Friedrich allein zu Haus

13. September 2012 | Themenbereich: Parteien, SPD | Drucken

Zur Antwort der Bundesregierung auf die schriftlichen Fragen zur umstrittenen Plakataktion „Vermisst“ des Bundesinnenministeriums erklärt die Integrationsbeauftragte der SPD-Bundestagsfraktion Aydan Özo?uz:

Die Antworten der Bundesregierung zur Beratungsstelle Radikalisierung und der umstrittenen Plakataktion zeigen die Planlosigkeit des Bundesinnenministeriums. In der Antwort musste das Bundesinnenministerium eingestehen, dass in den Städten Hamburg, Berlin und Bonn plakatiert werden würde, es Beratungsangebote vor Ort aber nur in Berlin und Bochum geben würde. Warum gerade diese drei Großstädte für die Plakatierung ausgesucht wurden, begründet das Ministerium nur vage: Dort würde „eine nicht zu vernachlässigende Anzahl von Betroffenen“ leben.

Bundesminister Friedrich bleibt auch eine Antwort schuldig, ob ihm die Kooperation mit Verbänden und Moscheen wichtig ist. Vielmehr hat er bis zum heutigen Tag alles dafür getan, um seine Glaubwürdigkeit zu verlieren.

Da hilft es wenig, dass das Bundesinnenministerium in der Antwort behauptet, dass nach Beginn der Plakataktion die Zahl der Anrufer um 50 Prozent gestiegen sei. Tatsächlich waren in absoluten Zahlen – nach einem halben Jahr seit Bestehen der Beratungsstelle – insgesamt 25 Anrufe eingegangen, darunter lediglich zehn Anrufe von ratsuchenden Eltern (Antwort der Bundesregierung auf Mündliche Frage Nr. 98, Bundestagsdrucksache 17/183 vom 13.06.2012).

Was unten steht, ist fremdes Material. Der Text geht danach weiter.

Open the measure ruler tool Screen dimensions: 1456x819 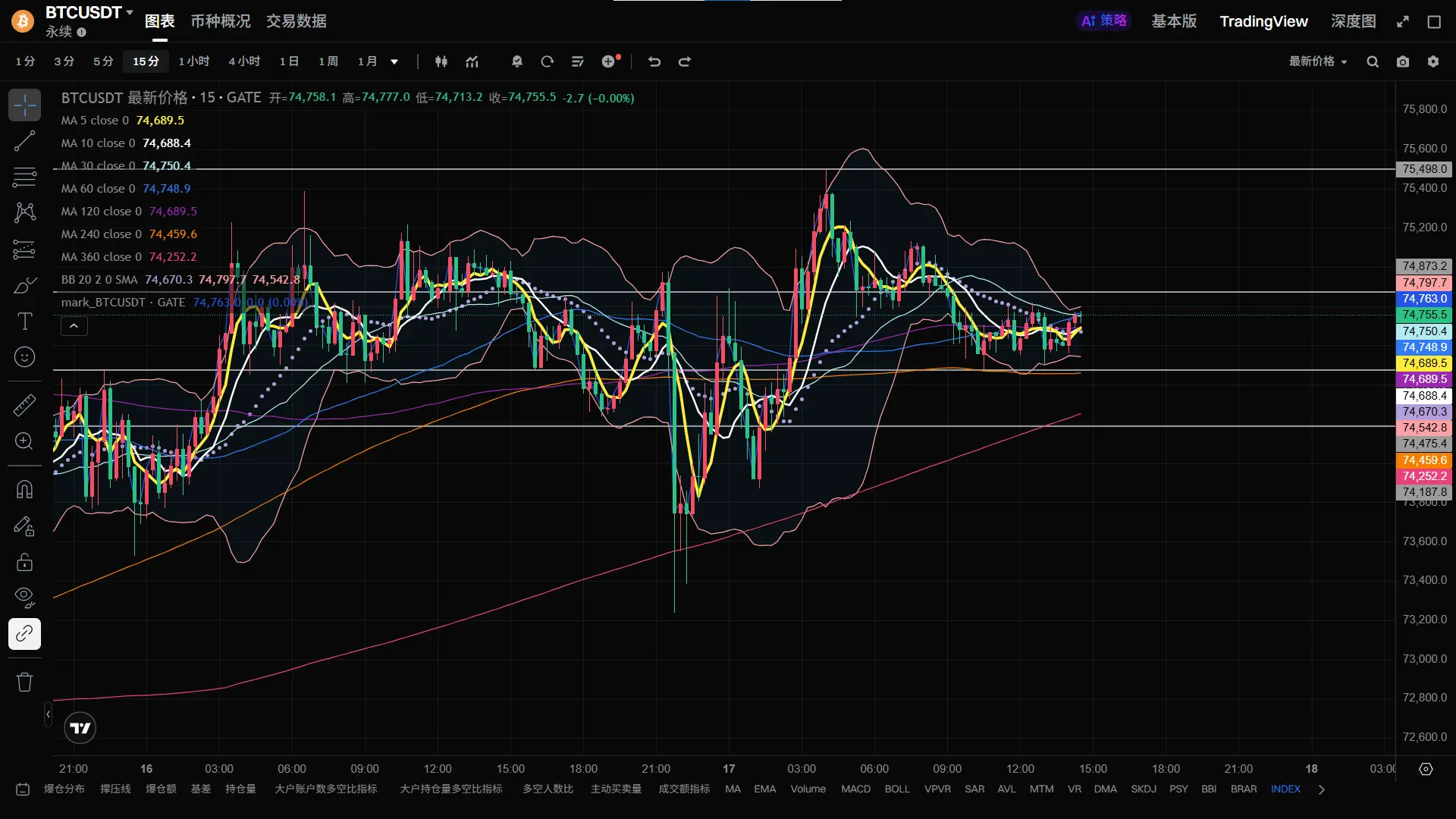click(24, 405)
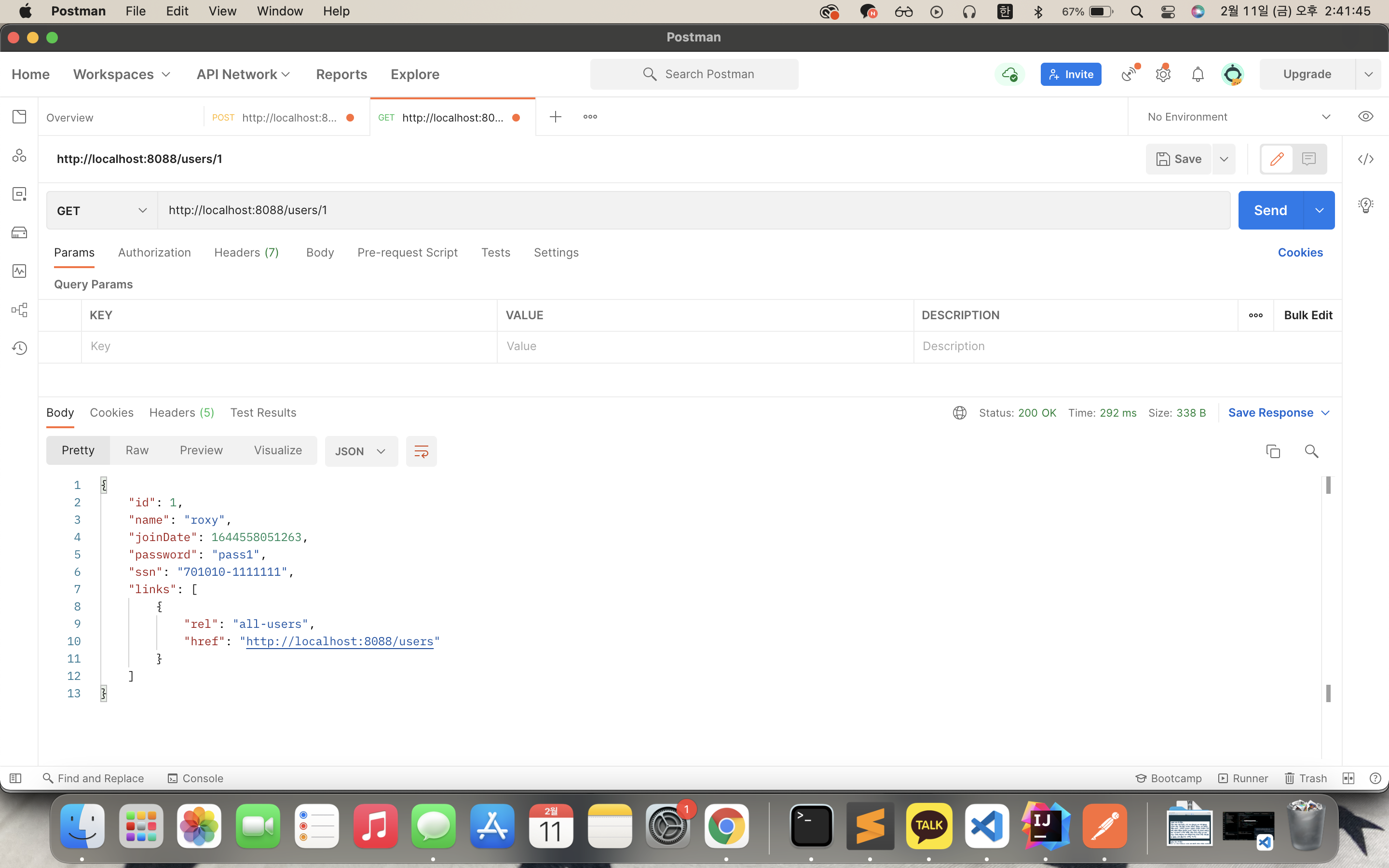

Auch nach dem Austritt vier muslimischer Verbände aus der Sicherheitspartnerschaft aus Protest gegen die Plakataktion zeigt sich das Bundesinnenministerim weiterhin störrisch, uneinsichtig und will an der Aktion festhalten. „Friedrich allein zu Haus“ scheint das Motto seiner Sicherheitspartnerschaft zu sein.